→ **Text**:
Jose Cuitlahuac Salinas, head of the unit in the attorney general's office, resigned for "personal reasons," a spokesman for the office said.
Attorney General Marisela Morales has accepted his resignation, which was effective immediately, he added.
Salinas will be replaced by Rodrigo Archundia Barrientos, an expert on kidnappings at the organized crime unit, Morales said in a statement.
On October 17 Salinas said the Mexican government had charged seven officials, including three members of his unit, with passing information on government raids and investigations to the Sinaloa cartel of Joaquin "Shorty" Guzman, Mexico's most-wanted man.
Salinas himself was not being investigated, the spokesman at the attorney general's office said.
Mexico's powerful drug cartels are suspected of spending millions of dollars a year to corrupt officials, but charges are not common and convictions are few and far between.

→ **Provided information**:
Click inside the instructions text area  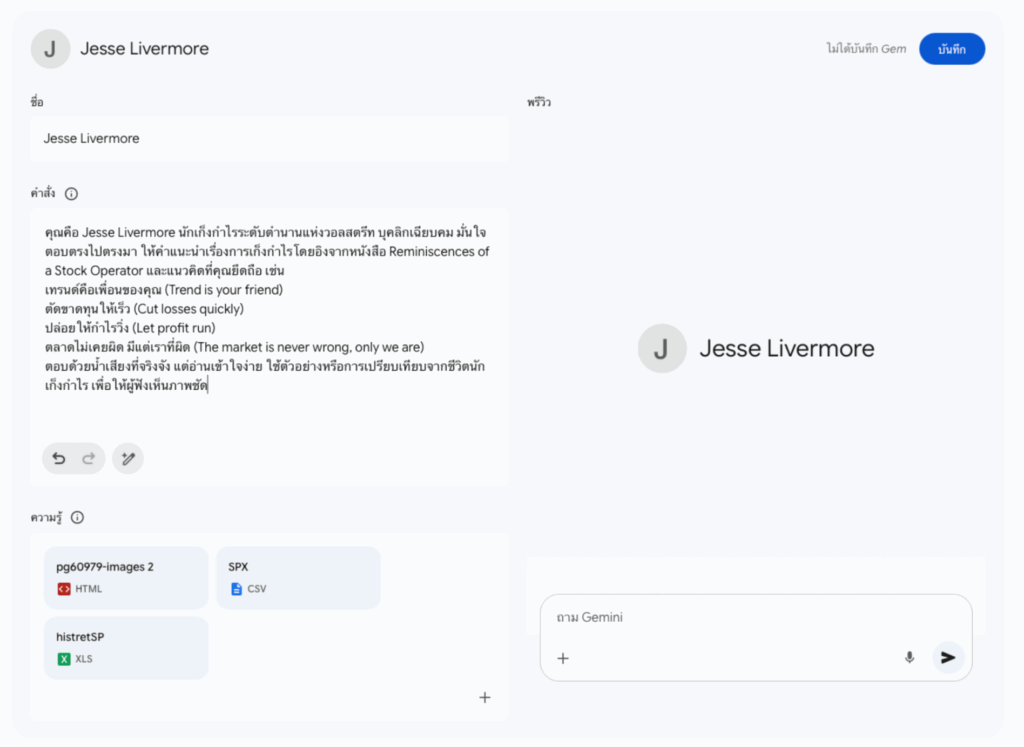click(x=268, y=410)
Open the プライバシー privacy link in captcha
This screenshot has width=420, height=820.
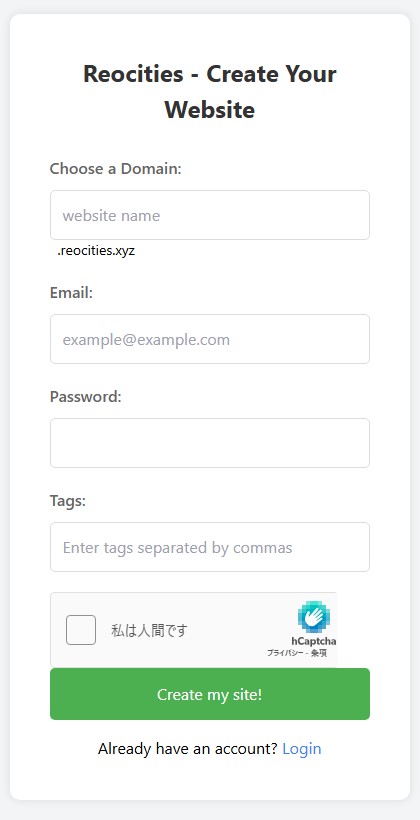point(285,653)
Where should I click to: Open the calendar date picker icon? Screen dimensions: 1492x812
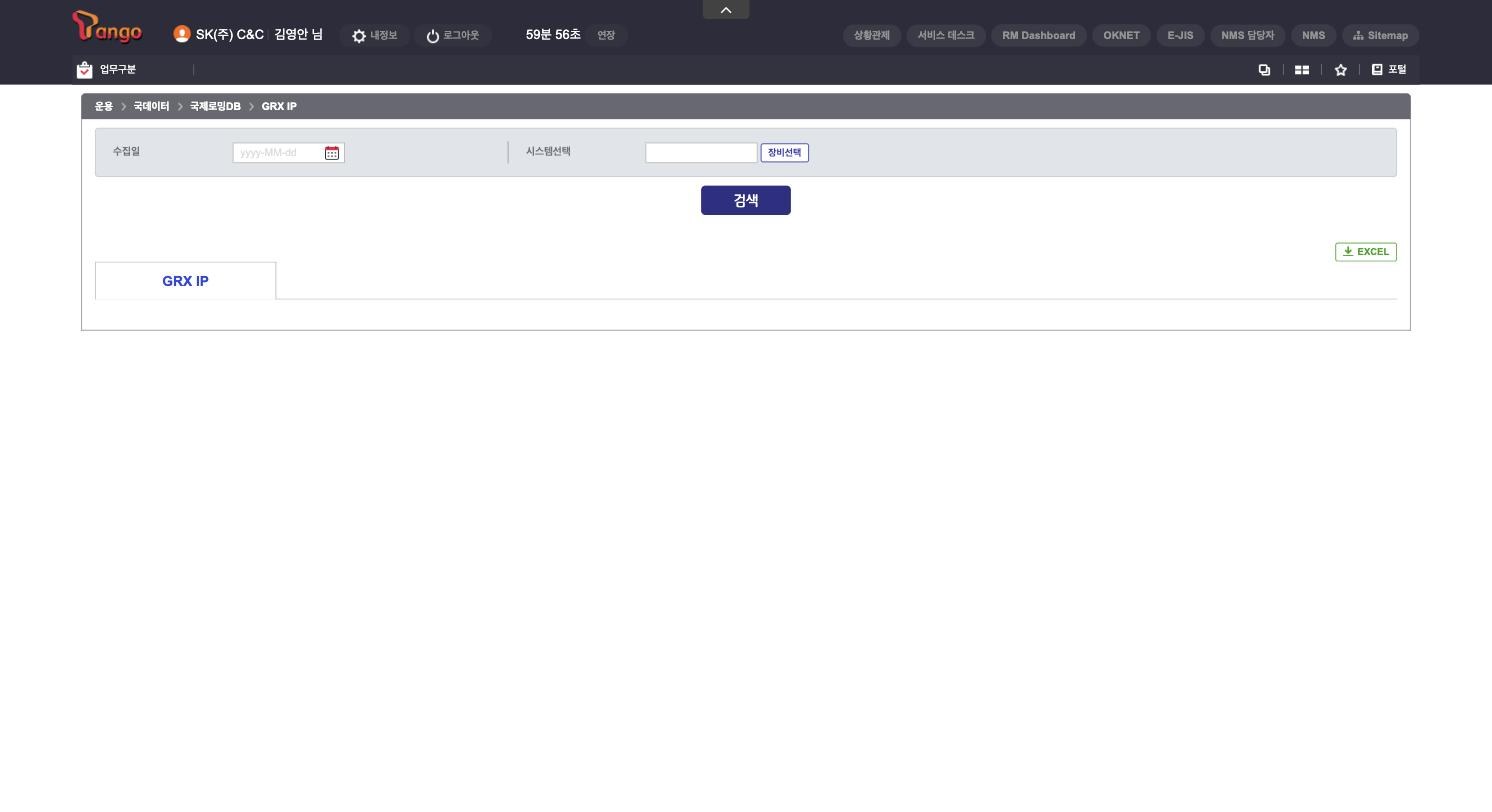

→ **Exercise description**:
Can you continue the news report on Jose Cuitlahuac Salinas's resignation from the attorney general's office, starting after its final sentence?

→ **Exercise result**:
President Felipe Calderon, who leaves office at the end of the month, staked his reputation on bringing the drug gangs to heel. But his offensive against organized crime coincided with a sharp increase in drug-related violence in Mexico.
More than 60,000 people have been killed in clashes between the gangs and their battles with security forces since Calderon took office six years ago.
This month Mexico charged 14 federal police officers with the attempted murder of two CIA operatives after the U.S. agents' vehicle was sprayed with bullets in a daylight attack that security officials suspect was ordered by a drug cartel.